一事が万事・・・食品工場の玄関と駐車場からわかること

 『一事が万事』、『神は細部に宿る』という格言は、すごく腑に落ちていて気に入っています。細かくて小さい事の積み重ねなのですが、おざなりにしていると、結局全部がダメになってしまうという戒めですね。他人から見れば、見透かされているということです。
 食品工場や厨房の中を覗かなくても、お店の衛生状態や従業員スタッフさんの雰囲気を見ていれば、中がどんな状態なのかは想像がつきます。

 嫌味なく丁寧に応対してくれる会社の工場は、整理整頓されていてキレイですよ。もちろん改善点がないわけではないのですが、それもちゃんと聞き入れて改善しようとしてくれます。反対に、玄関や駐車場がキレイでない会社の工場は、やっぱりキレイではありません。昨日慌てて片付けた痕跡さえ、見つけられる時もあります。土壇場で取り繕っても仕方がないのですが・・・

 ということで、今日のお題は『品質管理も一事が万事』、です。

 単刀直入にいえば、工場の衛生管理の基本は整理整頓です。元にあった場所にモノを片付ける、必要のないモノは作業場に置かないなど、小学生が教わるような基本的な内容です。

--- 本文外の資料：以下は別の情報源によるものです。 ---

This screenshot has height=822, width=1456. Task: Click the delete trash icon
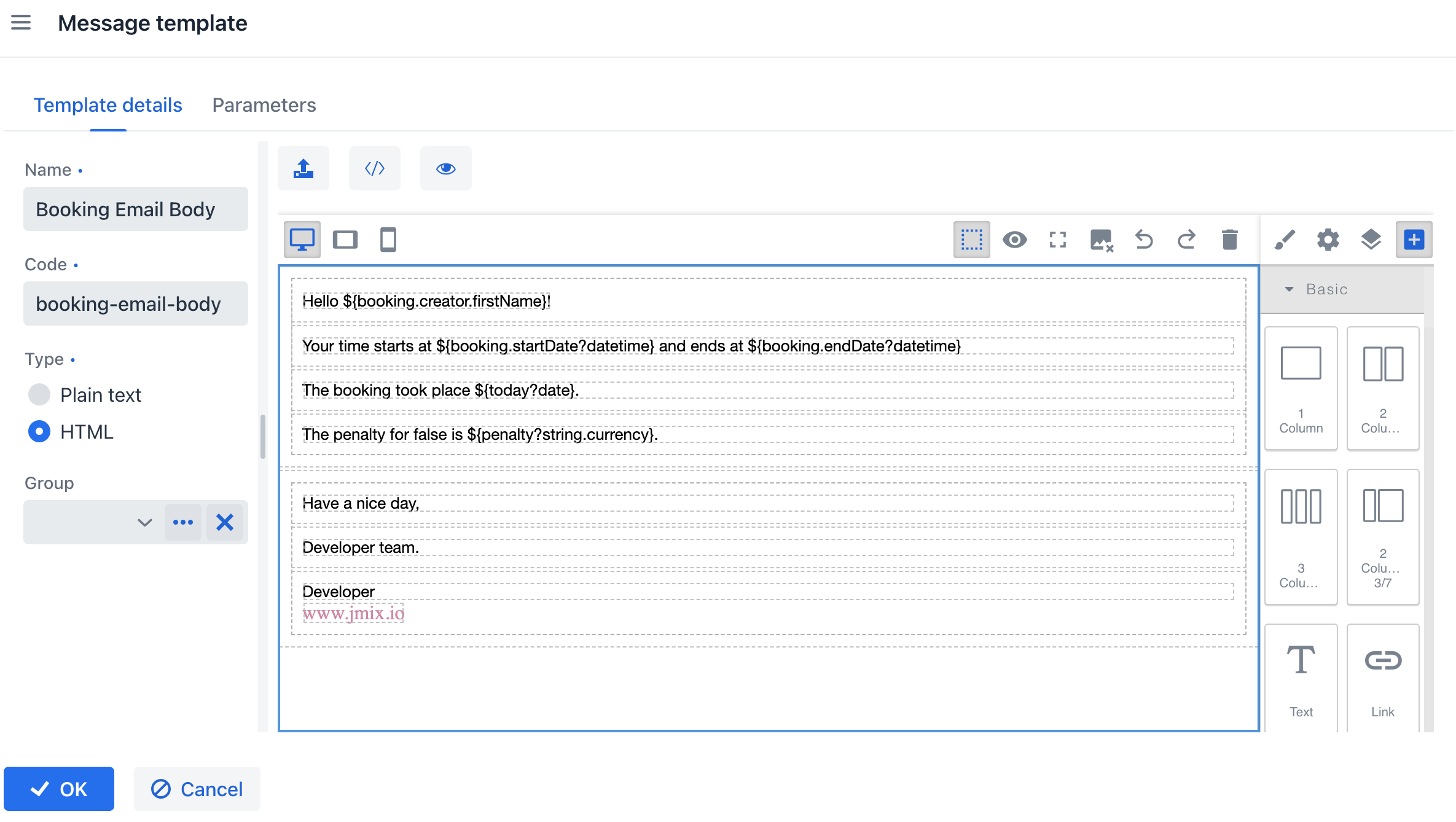pos(1230,240)
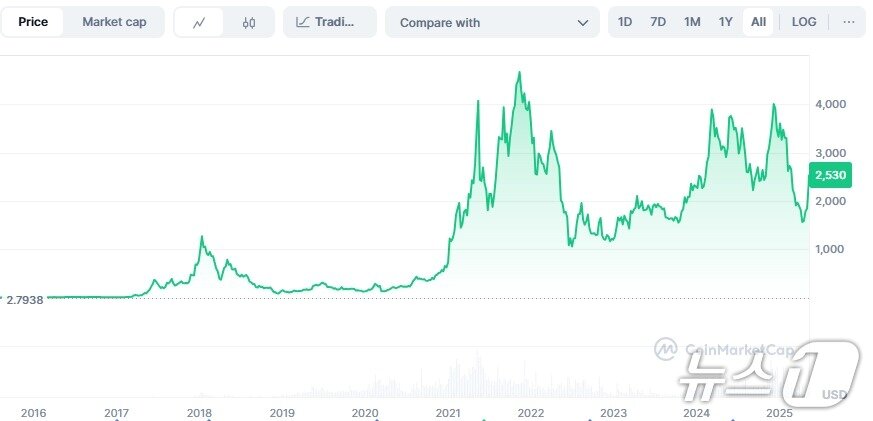Image resolution: width=873 pixels, height=421 pixels.
Task: Switch to candlestick chart view
Action: coord(249,22)
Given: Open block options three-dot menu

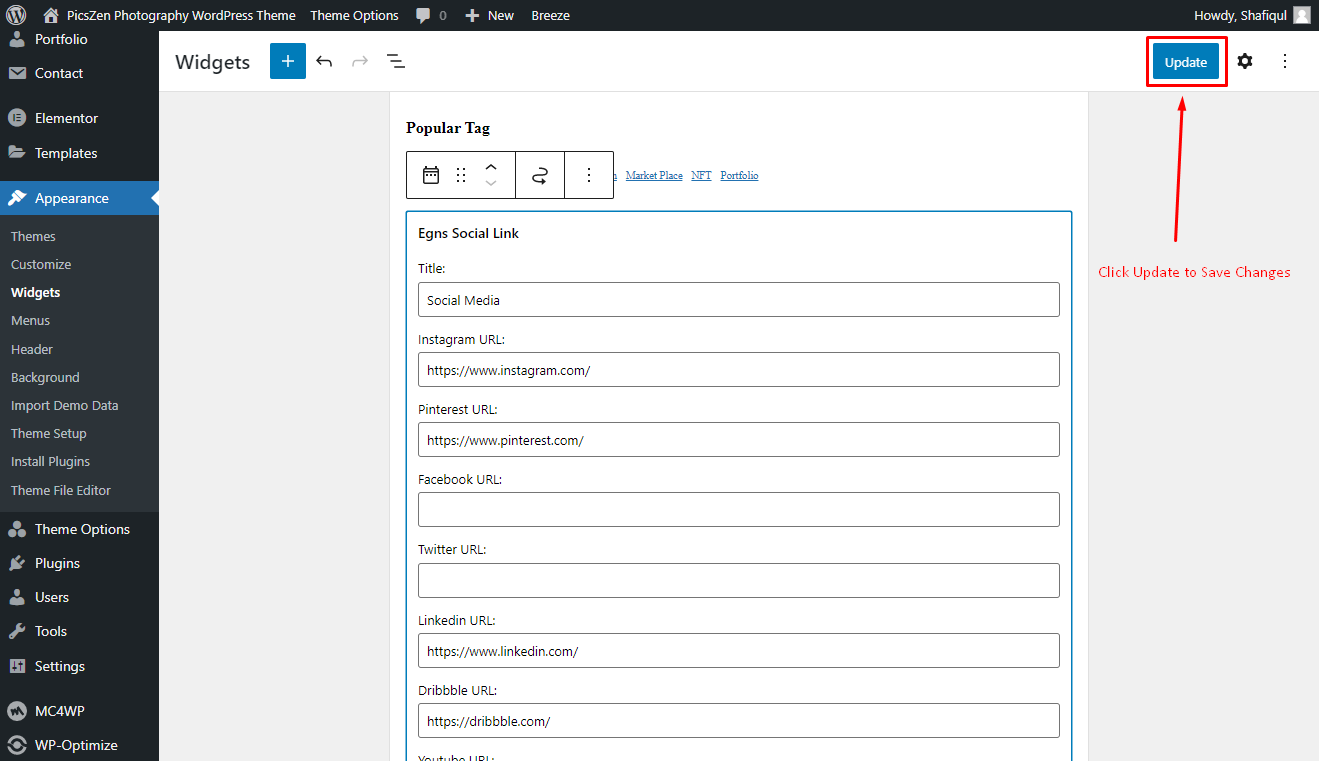Looking at the screenshot, I should pyautogui.click(x=589, y=175).
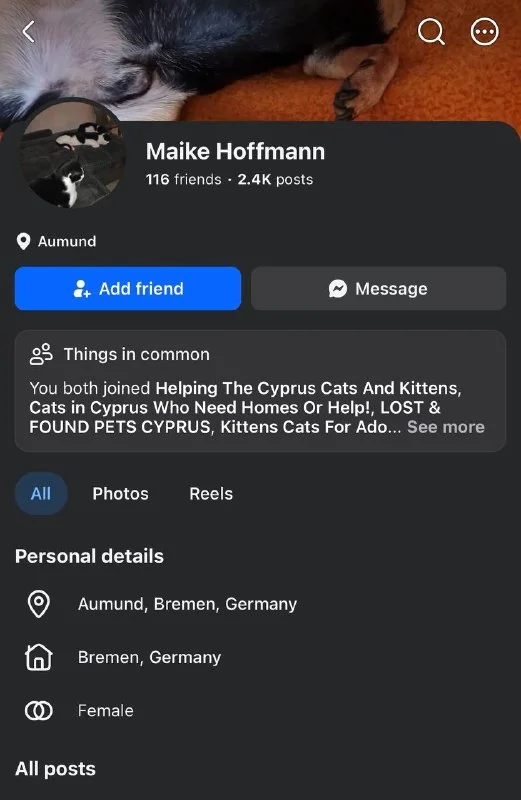The width and height of the screenshot is (521, 800).
Task: Click the gender rings icon beside Female
Action: pyautogui.click(x=39, y=710)
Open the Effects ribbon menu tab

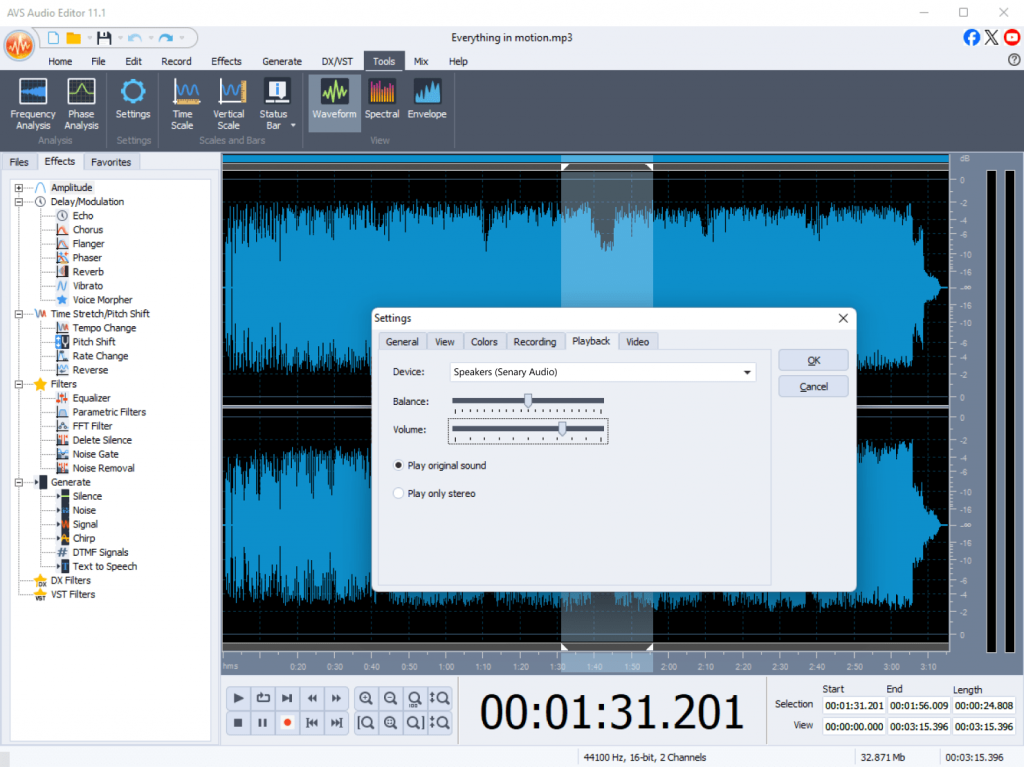226,62
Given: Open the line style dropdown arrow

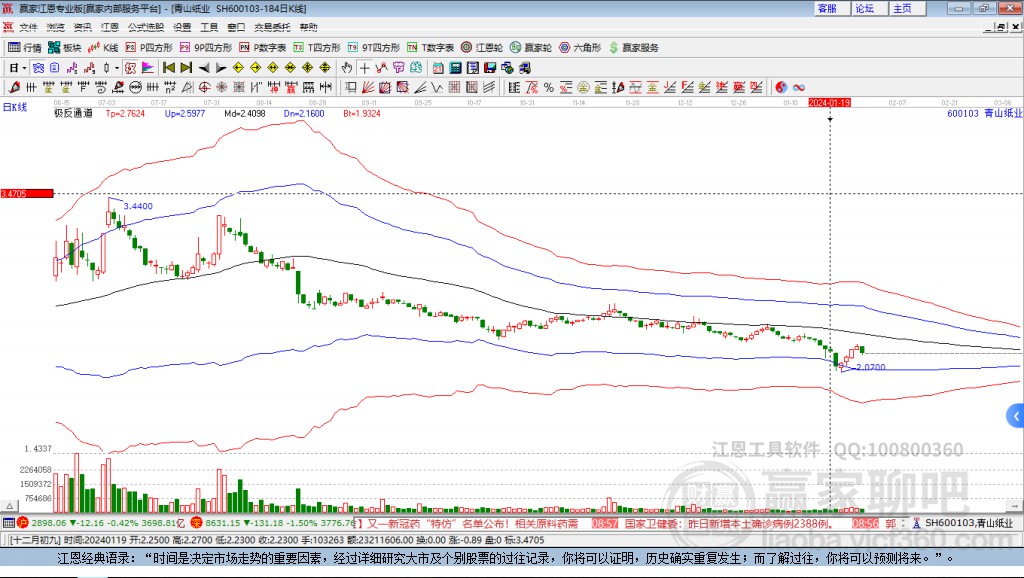Looking at the screenshot, I should (x=116, y=69).
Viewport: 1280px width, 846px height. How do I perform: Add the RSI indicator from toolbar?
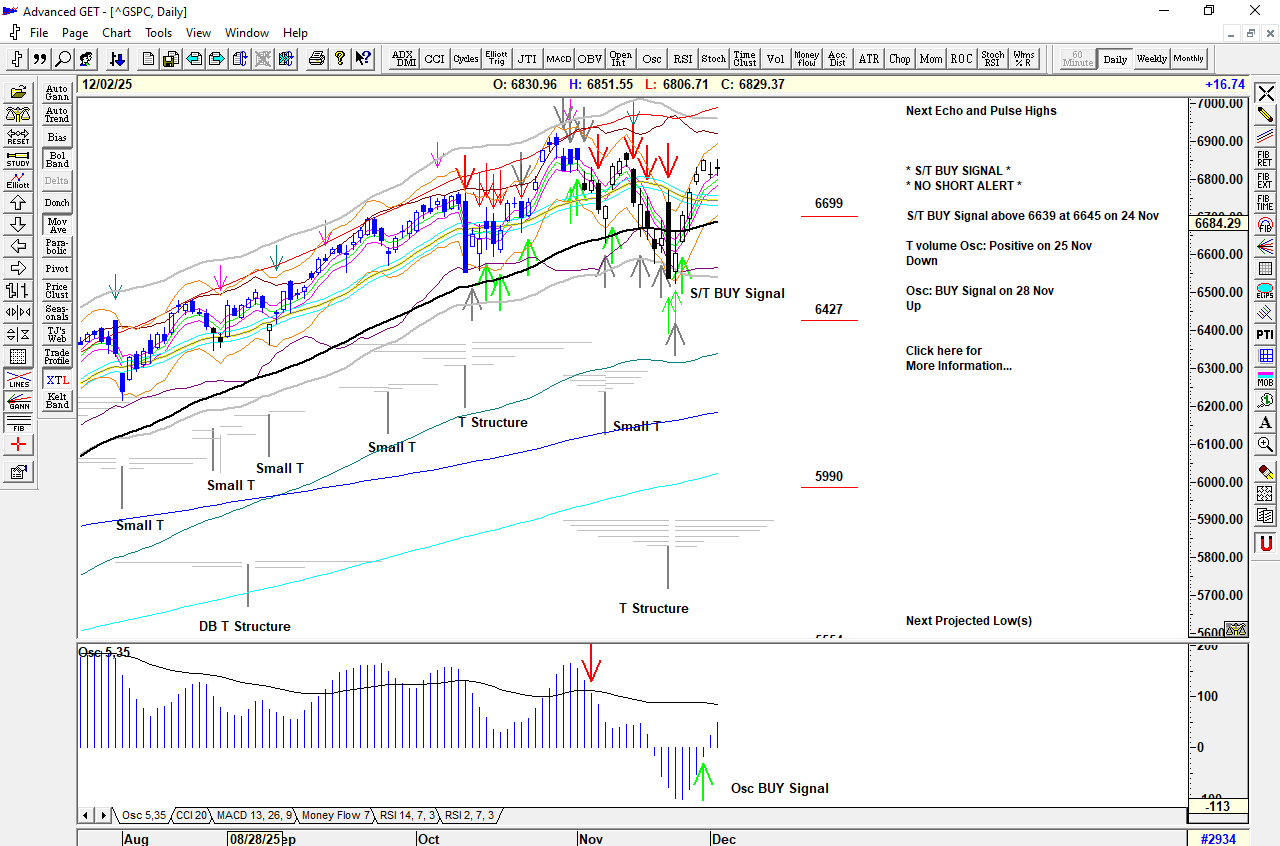[x=682, y=59]
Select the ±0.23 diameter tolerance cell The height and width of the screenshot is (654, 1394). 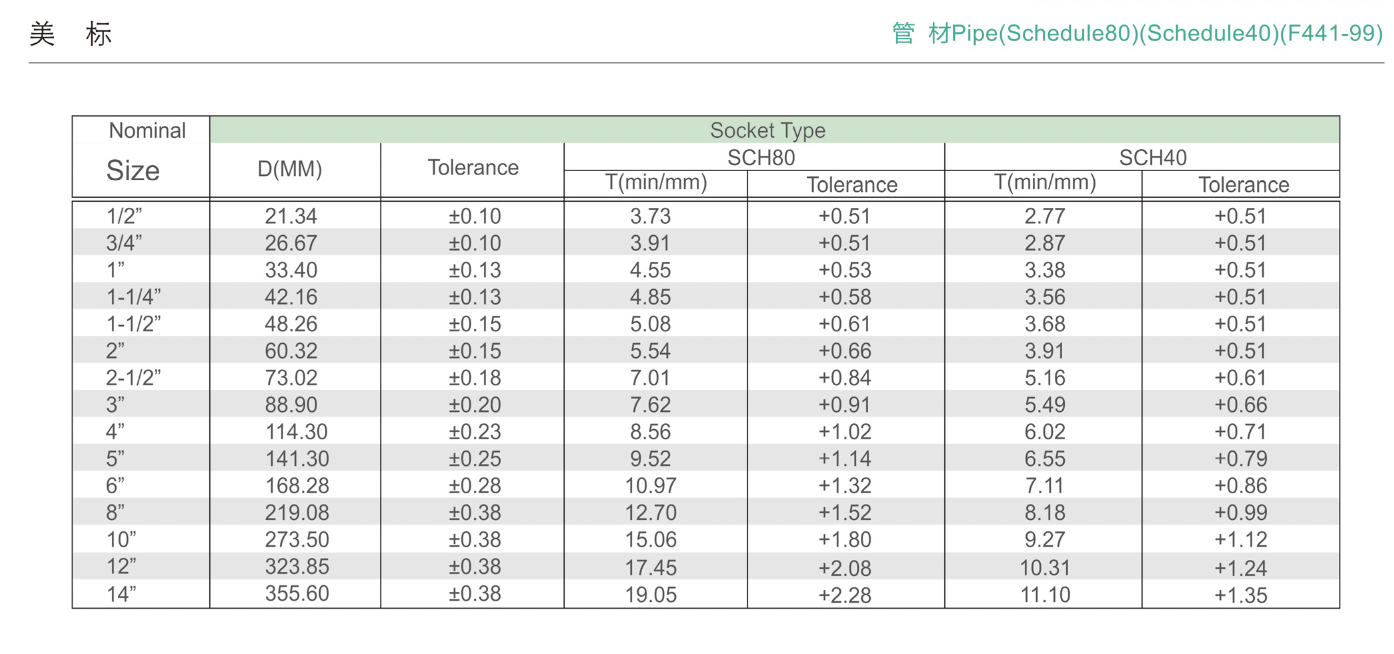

 先ほど申し上げたとおり、整理整頓ができていない工場に、衛生管理の向上を求めるのは至難の業です。駐車場や玄関が雑然としている工場は、来訪者から訪問する価値の無い工場という目線で見られます。
 なぜなら、玄関や駐車場は、従業員スタッフだけでなく、役員や経営者自身も使うはずだからです。責任者でもある管理者が、駐車場が汚い事・玄関が汚れている事に対して、注意も出来ず平然としている事を象徴しているからです。

 事務所・応接室に関しても同じです。管理者は事務所にいる時間の方が、普通は長いものですね。にもかかわらず、事務所や応接室の清掃状況が不完全であれば、現場はよりひどい状況と推察されます。事務所が雑然していて、それを翻すかのように作業場の方はキレイだったという経験は私にはありません。

 私は工場点検の際、少し早めに駐車場に着いて、工場の周りをグルっと見て回っていました。窓が開けっぱなしになっていないか、雑草が伸びていないか、ゴミはきちんと処分されているか、水たまりはできていないか(虫の発生源となる)・・・チェック項目は挙げればキリがありません。
 そして、工場に入る玄関では、下駄箱・スリッパの置き場所・ドアの汚れ・対応してくれる事務員の応対など、すべての様子を見ていました。

 クレームが多発した工場では、抜き打ち検査を行ったことがあります。作業が早朝から始まるケースだったので、作業開始時間に合わせて朝早くから現場にはいって点検を実施しました。
 早朝に突然伺うと普段の様子が浮き彫りになります。応接室には、前日に使用した灰皿とコーヒーカップなどがそのまま放置されていました。応接室の置物、本棚の中などが綺麗に磨かれているか見渡します。

 会社更生法の対象になる直前の工場に点検を行ったことがありますが、応接室のワニ剥製や鷲の置物はホコリまみれでした。もちろん、机の上を掃除した様子もなく荒れ果てた状態でした。

 たまに、コピー用紙などが直接床においてあるオフィスもありますが、事務所の床の上でも直接物が置かれていないか、点検を実施します。机の下も同じで、ファイルが床の上から積み重ねられていることなどないようにしましょう。

 一事が万事・・・工場の駐車場・玄関・応接室・事務所の管理ができていない工場は、作業場も同様に管理できていないものです。